Required work - Copy out every line below without alteration.
== == ==
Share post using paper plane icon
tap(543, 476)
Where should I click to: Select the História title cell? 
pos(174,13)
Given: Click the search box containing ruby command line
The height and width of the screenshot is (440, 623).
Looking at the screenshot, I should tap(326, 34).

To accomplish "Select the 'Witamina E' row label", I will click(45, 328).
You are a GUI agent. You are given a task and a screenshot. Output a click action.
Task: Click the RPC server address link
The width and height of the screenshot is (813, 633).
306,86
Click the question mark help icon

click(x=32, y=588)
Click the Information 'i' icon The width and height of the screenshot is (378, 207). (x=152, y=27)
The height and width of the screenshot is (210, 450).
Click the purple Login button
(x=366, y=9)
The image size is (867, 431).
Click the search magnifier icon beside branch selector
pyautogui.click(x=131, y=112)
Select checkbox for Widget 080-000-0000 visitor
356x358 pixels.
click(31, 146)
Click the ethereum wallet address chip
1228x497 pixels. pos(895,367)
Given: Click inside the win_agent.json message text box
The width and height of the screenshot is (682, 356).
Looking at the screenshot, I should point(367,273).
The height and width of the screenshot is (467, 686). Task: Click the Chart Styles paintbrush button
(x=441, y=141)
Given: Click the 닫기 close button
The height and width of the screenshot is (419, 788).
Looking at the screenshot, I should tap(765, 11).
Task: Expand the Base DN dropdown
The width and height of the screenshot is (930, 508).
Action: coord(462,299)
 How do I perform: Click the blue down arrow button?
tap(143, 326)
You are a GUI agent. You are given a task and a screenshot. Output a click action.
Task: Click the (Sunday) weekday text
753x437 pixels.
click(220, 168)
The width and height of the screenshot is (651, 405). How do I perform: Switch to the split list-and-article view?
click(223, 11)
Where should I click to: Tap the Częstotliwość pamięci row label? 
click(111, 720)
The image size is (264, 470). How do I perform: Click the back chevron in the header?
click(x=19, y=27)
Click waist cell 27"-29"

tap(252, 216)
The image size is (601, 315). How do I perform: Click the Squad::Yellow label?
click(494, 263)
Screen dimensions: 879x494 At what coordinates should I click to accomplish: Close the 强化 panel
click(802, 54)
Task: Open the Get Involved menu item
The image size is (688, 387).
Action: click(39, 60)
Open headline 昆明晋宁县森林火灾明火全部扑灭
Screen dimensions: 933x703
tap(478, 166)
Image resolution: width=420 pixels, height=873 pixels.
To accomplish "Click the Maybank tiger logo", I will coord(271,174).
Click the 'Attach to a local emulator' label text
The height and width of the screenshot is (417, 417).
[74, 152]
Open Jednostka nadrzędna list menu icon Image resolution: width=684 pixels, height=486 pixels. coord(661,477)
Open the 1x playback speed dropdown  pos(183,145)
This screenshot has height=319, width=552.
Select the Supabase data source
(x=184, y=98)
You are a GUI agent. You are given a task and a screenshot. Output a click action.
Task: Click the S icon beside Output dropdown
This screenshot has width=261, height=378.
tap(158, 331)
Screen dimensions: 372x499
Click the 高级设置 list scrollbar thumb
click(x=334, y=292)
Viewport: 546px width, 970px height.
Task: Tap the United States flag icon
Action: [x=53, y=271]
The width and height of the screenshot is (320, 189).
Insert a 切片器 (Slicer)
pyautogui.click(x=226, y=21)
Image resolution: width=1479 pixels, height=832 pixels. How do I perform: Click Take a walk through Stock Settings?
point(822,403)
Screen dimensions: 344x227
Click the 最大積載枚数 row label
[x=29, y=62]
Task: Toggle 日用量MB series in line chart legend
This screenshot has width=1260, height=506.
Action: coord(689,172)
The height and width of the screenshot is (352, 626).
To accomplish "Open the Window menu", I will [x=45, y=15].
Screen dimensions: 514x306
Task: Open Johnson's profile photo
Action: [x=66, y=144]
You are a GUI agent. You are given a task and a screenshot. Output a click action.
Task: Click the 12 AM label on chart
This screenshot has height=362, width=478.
== == ==
Task solution -
Share post using paper plane icon
tap(543, 476)
Where should I click to: Select the História title cell? 
pos(174,13)
Given: Click the search box containing ruby command line
The height and width of the screenshot is (440, 623).
Looking at the screenshot, I should tap(326, 34).

To accomplish "Select the 'Witamina E' row label", I will click(45, 328).
You are a GUI agent. You are given a task and a screenshot. Output a click action.
Task: Click the RPC server address link
The width and height of the screenshot is (813, 633).
306,86
Click the question mark help icon

click(x=32, y=588)
Click the Information 'i' icon The width and height of the screenshot is (378, 207). (x=152, y=27)
The height and width of the screenshot is (210, 450).
Click the purple Login button
(x=366, y=9)
The image size is (867, 431).
Click the search magnifier icon beside branch selector
pyautogui.click(x=131, y=112)
Select checkbox for Widget 080-000-0000 visitor
356x358 pixels.
click(31, 146)
Click the ethereum wallet address chip
1228x497 pixels. pos(895,367)
Given: Click inside the win_agent.json message text box
The width and height of the screenshot is (682, 356).
Looking at the screenshot, I should point(367,273).
The height and width of the screenshot is (467, 686). Task: Click the Chart Styles paintbrush button
(x=441, y=141)
Given: Click the 닫기 close button
The height and width of the screenshot is (419, 788).
Looking at the screenshot, I should tap(765, 11).
Task: Expand the Base DN dropdown
The width and height of the screenshot is (930, 508).
Action: coord(462,299)
 How do I perform: Click the blue down arrow button?
tap(143, 326)
You are a GUI agent. You are given a task and a screenshot. Output a click action.
Task: Click the (Sunday) weekday text
753x437 pixels.
click(220, 168)
The width and height of the screenshot is (651, 405). How do I perform: Switch to the split list-and-article view?
click(223, 11)
Where should I click to: Tap the Częstotliwość pamięci row label? 
click(111, 720)
The image size is (264, 470). How do I perform: Click the back chevron in the header?
click(x=19, y=27)
Click waist cell 27"-29"

tap(252, 216)
The image size is (601, 315). How do I perform: Click the Squad::Yellow label?
click(494, 263)
Screen dimensions: 879x494 At what coordinates should I click to accomplish: Close the 强化 panel
click(802, 54)
Task: Open the Get Involved menu item
The image size is (688, 387).
Action: click(39, 60)
Open headline 昆明晋宁县森林火灾明火全部扑灭
Screen dimensions: 933x703
tap(478, 166)
Image resolution: width=420 pixels, height=873 pixels.
To accomplish "Click the Maybank tiger logo", I will coord(271,174).
Click the 'Attach to a local emulator' label text
The height and width of the screenshot is (417, 417).
[74, 152]
Open Jednostka nadrzędna list menu icon Image resolution: width=684 pixels, height=486 pixels. coord(661,477)
Open the 1x playback speed dropdown  pos(183,145)
This screenshot has height=319, width=552.
Select the Supabase data source
(x=184, y=98)
You are a GUI agent. You are given a task and a screenshot. Output a click action.
Task: Click the S icon beside Output dropdown
This screenshot has width=261, height=378.
tap(158, 331)
Screen dimensions: 372x499
Click the 高级设置 list scrollbar thumb
click(x=334, y=292)
Viewport: 546px width, 970px height.
Task: Tap the United States flag icon
Action: [x=53, y=271]
The width and height of the screenshot is (320, 189).
Insert a 切片器 (Slicer)
pyautogui.click(x=226, y=21)
Image resolution: width=1479 pixels, height=832 pixels. How do I perform: Click Take a walk through Stock Settings?
point(822,403)
Screen dimensions: 344x227
Click the 最大積載枚数 row label
[x=29, y=62]
Task: Toggle 日用量MB series in line chart legend
This screenshot has width=1260, height=506.
Action: coord(689,172)
The height and width of the screenshot is (352, 626).
To accomplish "Open the Window menu", I will [x=45, y=15].
Screen dimensions: 514x306
Task: Open Johnson's profile photo
Action: [x=66, y=144]
You are a GUI agent. You are given a task and a screenshot. Output a click action.
Task: Click the 12 AM label on chart
This screenshot has height=362, width=478.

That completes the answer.